Following treatment with DPL or vehicle for 24 h, total protein was extracted from cells using radioimmunoprecipitation assay buffer (CW Biotech, Co., Ltd., Beijing, China). Following lysis for 30 min on ice, the lysates were centrifuged at 13,400 × g at 4°C for 10 min. The Bicinchoninic Acid Protein Assay kit (CW Biotech, Co., Ltd.) was used to determine the protein concentration. A total of 20 µg protein/lane was separated via SDS-PAGE on an 8–10% Tris-glycine gradient gel. Subsequently, the proteins were transferred onto a polyvinylidene diflouride membrane for 2 h and blocked with 5% non-fat milk in TBS containing 0.1% Tween-20 (pH 7.4) at room temperature for 1 h. The membranes were incubated with primary antibodies (1:1,000 dilution) against AKT (ab18785), phosphorylated (p)-AKT (ab38449), serine/threonine-protein kinase mTOR (mTOR) (ab87540), p-mTOR (ab131538), Cyclin D1 (ab226977), p-ribosomal protein S6 kinase β-1 (p70S6K) (ab186753), apoptosis regulator Bcl-2 (Bcl-2) (ab196495), apoptosis regulator BAX (Bax) (ab53154) and active Caspase-3 (ab32042), and against GAPDH (1:5,000 dilution) (ab181603), at 4°C overnight, and were detected using goat anti-rabbit/mouse horseradish peroxidase-conjugated secondary antibodies (ab6721/ab6789, 1:5,000 dilution). Primary and secondary antibodies were from Abcam (Cambridge, MA, USA). Western blot bands were visualized using an enhanced chemiluminescence reagent system (PTG Company; USA) and were quantified using Quantity One 4.6.7 software (Bio-Rad Laboratories, Hercules, CA, USA).

Statistical analysis

Statistical analysis was performed using SPSS 18.0 (SPSS, Inc., Chicago, IL, USA) and GraphPad Prism 5 software (GraphPad Software, Inc., La Jolla, CA, USA). Measurement data are expressed as the mean ± standard deviation. Means were compared using the Student's t-test and one-way Analysis of Variance (ANOVA). For one-way ANOVA, post hoc testing was performed using Dunnett's test. P<0.05 was considered to indicate a statistically significant difference.

Results

DPL inhibits the proliferation of NSCLC A549 cells

The effect of DPL on the proliferation of A549 cells was analyzed using the CCK-8 assay. At concentrations of DPL >10 µM, the viability of HBEs was inhibited (Fig. 1A). The viability of A549 cells was decreased in a dose-dependent manner at DPL >1 µM (Fig. 1B). Therefore, 10 µM DPL was selected as the concentration to be used in subsequent experiments. To exclude the effect of cell death on cell proliferation, migration, invasion and apoptosis, experiments using 1 µM DPL were also performed for cell functional analysis, including cell proliferation, migration, invasion and apoptosis. As presented in Fig. 1C, the proliferation of A549 cells treated with DPL decreased in a time-dependent manner, compared with the control group, and the OD values were significantly decreased at 48 and 72 h, compared with the control (P<0.05). These results demonstrated that the proliferative abilities of A549 cells decreased notably following treatment with DPL.

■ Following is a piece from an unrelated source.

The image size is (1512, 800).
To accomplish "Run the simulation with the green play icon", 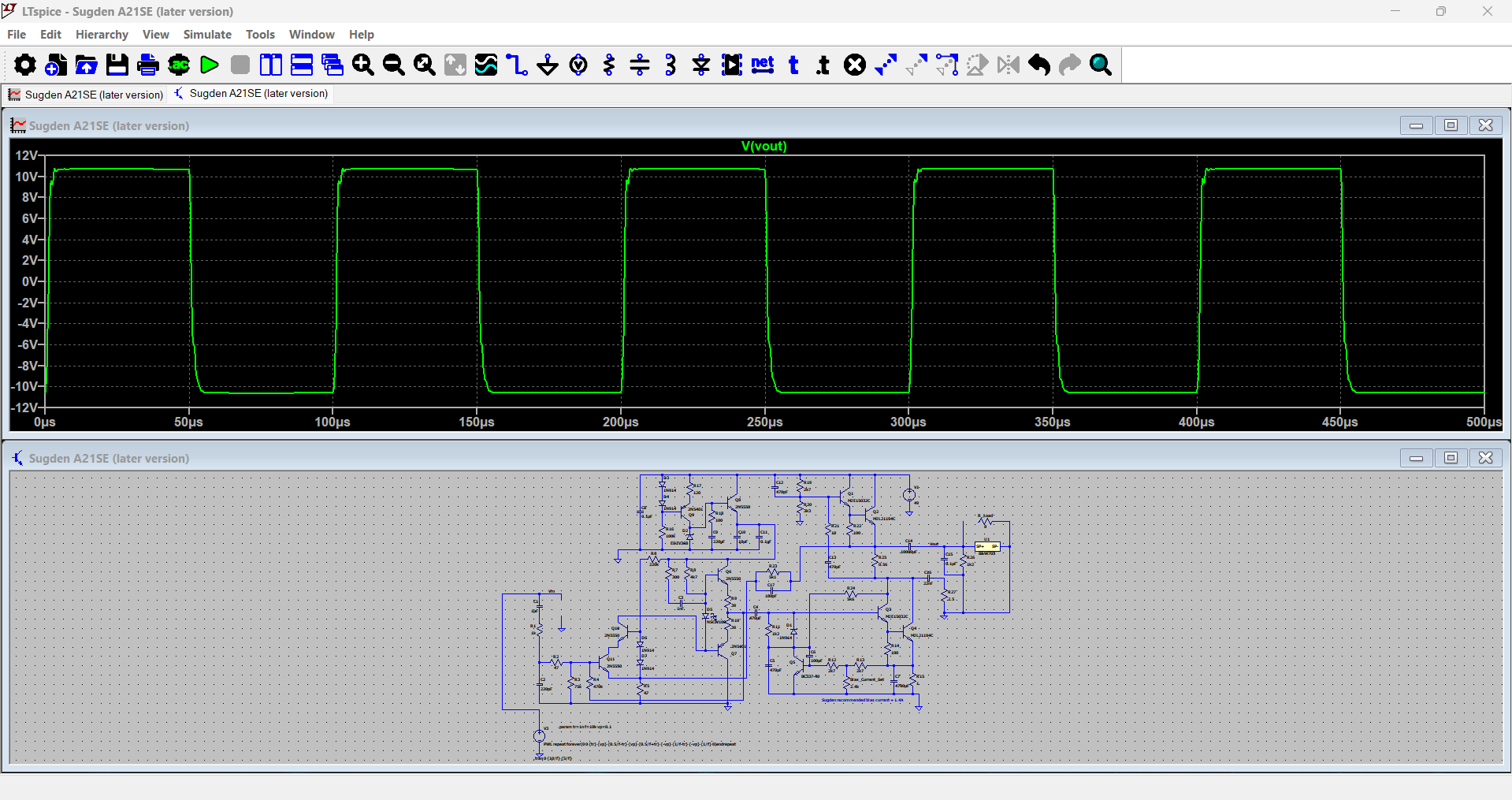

Figure 1. DPL is able to inhibit the proliferation of A549 cells. (A) OD values of A549 cells treated with gradient concentrations of DPL, measured by CCK-8 assay. (B) OD values of HBE cells treated with gradient concentrations of DPL, measured by CCK-8 assay. **P<0.01 vs. 0 µM group. (C) Cell viability was determined by CCK-8 assay for 0, 24, 48 and 72 h following administration of 1 or 10 µM DPL. Data are presented as the mean ± standard deviation. *P<0.05 vs. 1 µM DPL; #P<0.05 vs. NC. DPL, diprophylline; NC, negative control; HBE, normal human bronchial epithelial cells; OD, optical density.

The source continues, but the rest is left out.